Consigne → Relevez chaque membre de l’Uniopss nommé dans l’extrait choisi, avec la fonction que le texte lui attribue.

Extrait choisi →
-------------------------
Ces signaux contradictoires sont également au cœur des préoccupations de l’Uniopss (Union nationale interfédérale des œuvres et organismes privés non lucratifs sanitaires et sociaux), qui donnait, peu après les annonces de Matignon, sa conférence de presse annuelle de « rentrée sociale »(2). « Nous prenons au mot la notion d’investissement social avancée par le gouvernement, mais qui dit “investissement” dit d’abord “dépense” », a commenté Patrick Doutreligne, président de l’Uniopss, déplorant de voir les dossiers sociaux abordés prioritairement sous un angle économique, avec une recherche d’efficacité privilégiant le court terme. « Les effets positifs de moyen terme que pourrait avoir la “stratégie logement” risquent d’être annulés par les effets négatifs » que vont avoir les mesures budgétaires prévues dans ce domaine, a illustré Jeanne Dietrich, conseillère technique à l’Uniopss, rappelant les préconisations de l’union dans ce domaine : la construction de 60 000 PLAI (prêts locatifs aidés d’intégration) par an au lieu des 40 000 annoncés, la généralisation de l’encadrement des loyers telle que prévue par la loi « ALUR » et la suppression des projets de réduction du montant des aides au logement(3).
Autre exemple des effets de « balancier » déplorés par le président de l’Uniopss : la revalorisation en trompe l’œil de l’allocation aux adultes handicapés, dont le gain sera nul pour les personnes en couple (voir ce numéro, page 5). Les politiques en direction de l’enfance et de la famille, que le gouvernement entend ériger en priorité du quinquennat, ne sont pas exemptes d’ambiguïté, a en outre démontré Samia Darani, également conseillère technique à l’Uniopss : « Comment lutter contre la pauvreté des familles si l’on s’attaque aux APL ? » La stratégie d’investissement social promue par le gouvernement, à laquelle s’ajoute la volonté de cibler certains publics jugés prioritaires, comporte en outre le risque « de ne miser que sur les publics les plus près de s’en sortir ». D’où un message clairement politique : « Soit notre gouvernement fait le pari de mesures fortes et globales pour accompagner tous les enfants et toutes les familles. Soit il choisit la logique du rendement et nous courons collectivement le risque de laisser de côté les plus vulnérables et de creuser plus encore les inégalités. »
(2) L’Uniopss a rendu public son document « Rentrée sociale des associations sanitaires, sociales et médico-sociales. Enjeux politiques, budgets prévisionnels 2018 » – Union sociale hors-série n° 310 – Septembre 2017 – 48 € – Tél. 01 53 36 35 00.
(3) Le mouvement HLM a, le 26 septembre, déclaré regretter que le ministre de la Cohésion des territoires n’ait pas saisi l’occasion du congrès de l’Union sociale pour l’habitat (USH) pour revenir sur la décision de diminuer le montant des APL des allocataires du parc social, réduction devant être compensée par une diminution des loyers HLM. Cette mesure, prévue par le projet de loi de finances pour 2018, remet en cause le logement social et son modèle économique, déplore l’USH.
-------------------------
Extrait de données →
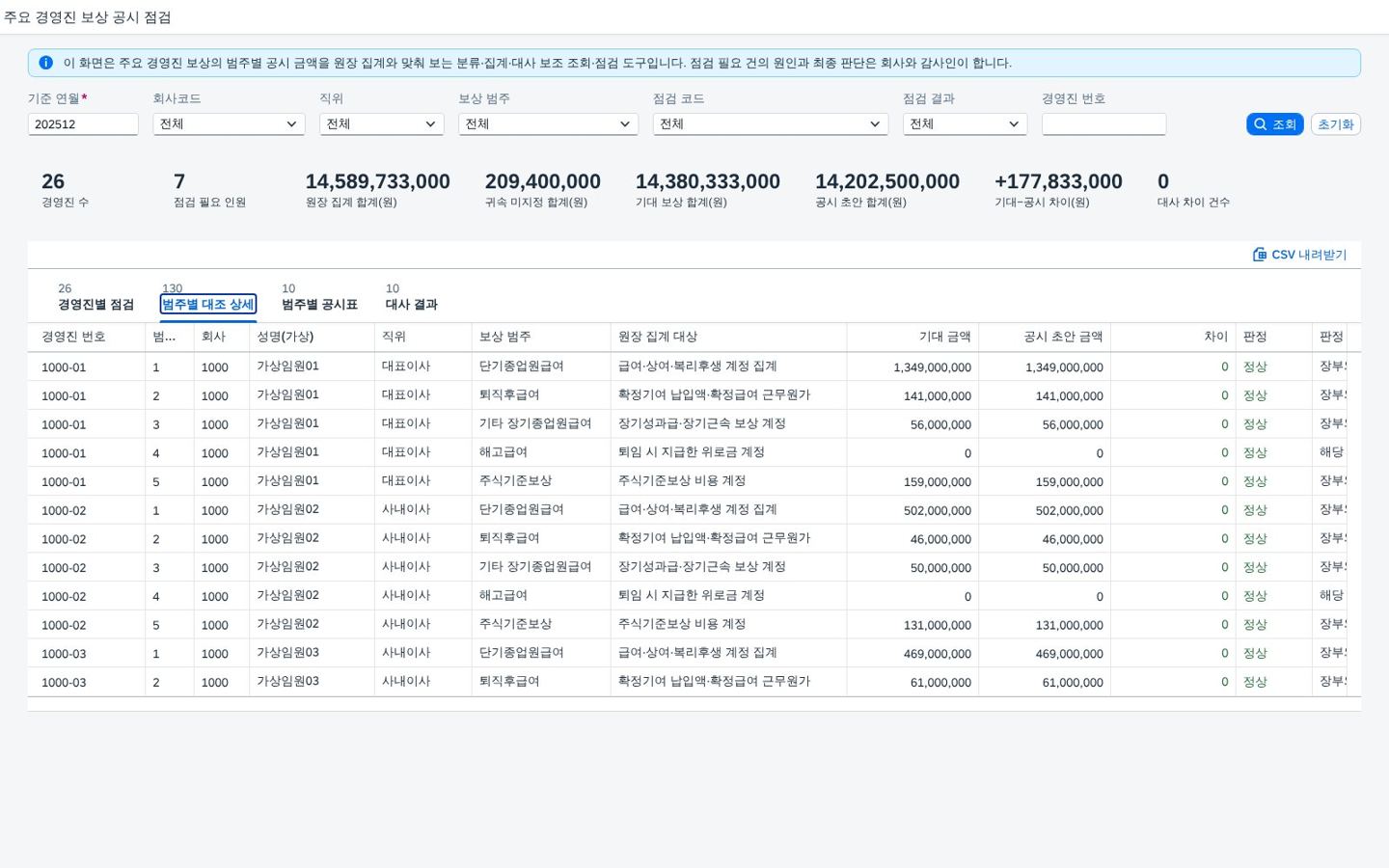Focus the 경영진 번호 search field
This screenshot has width=1389, height=868.
click(x=1103, y=124)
-------------------------
Réponse →
- Patrick Doutreligne, président de l’Uniopss
- Jeanne Dietrich, conseillère technique à l’Uniopss
- Samia Darani, conseillère technique à l’Uniopss